I am trying to run simulated annealing to solve the following problem:
Minimize: Z = 5x + 4y
4x + y ≥ 40,
2x + 3y ≥ 90,
x, y ≥ 0
However I faced two problems:
- adding constriants
- setting the bounds
Scipy's dual_annealing() doesn't support any constraints as parameters (unlike functions such as minimize()). While setting the bounds to [0, inf). I get some errors. My code and the errors are shown below.
def obj(v):
x, y = v
return 5*x + 4*y
# define range for input
r_min, r_max = 0, np.inf
result = dual_annealing(objective, bounds)
If I use bounds as bounds = [[r_min, r_max], [r_min, r_max]] I get this error:
640 np.isnan(lower)) or np.any(np.isnan(upper))):
--> 641 raise ValueError('Some bounds values are inf values or nan values')

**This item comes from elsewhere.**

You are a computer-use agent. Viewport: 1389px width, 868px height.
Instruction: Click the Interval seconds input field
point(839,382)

642 # Checking that bounds are consistent
643 if not np.all(lower < upper):
ValueError: Some bounds values are inf values or nan values
And if I use bounds = Bounds(lb=r_min), I get this error:
--> 639 if (np.any(np.isinf(lower)) or np.any(np.isinf(upper)) or np.any(
640 np.isnan(lower)) or np.any(np.isnan(upper))):
641 raise ValueError('Some bounds values are inf values or nan values')

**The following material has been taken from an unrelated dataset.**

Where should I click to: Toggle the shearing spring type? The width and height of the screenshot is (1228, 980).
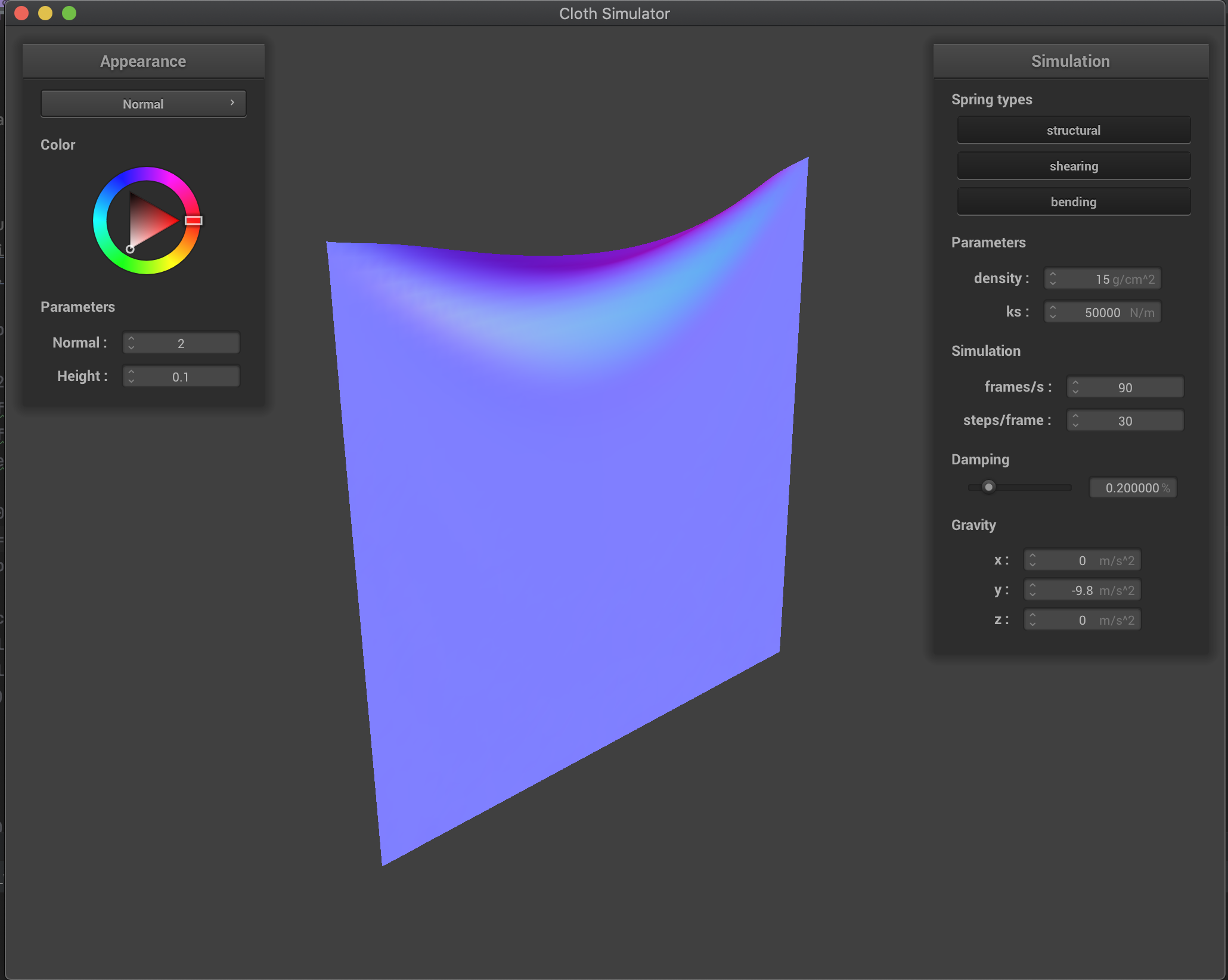point(1073,166)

642 # Checking that bounds are consistent
TypeError: ufunc 'isinf' not supported for the input types, and the inputs could not be safely coerced to any supported types according to the casting rule ''safe''
2
Most of the examples online use fixed bounds and unconstrained problems. How can I add infinity bounds and constraints?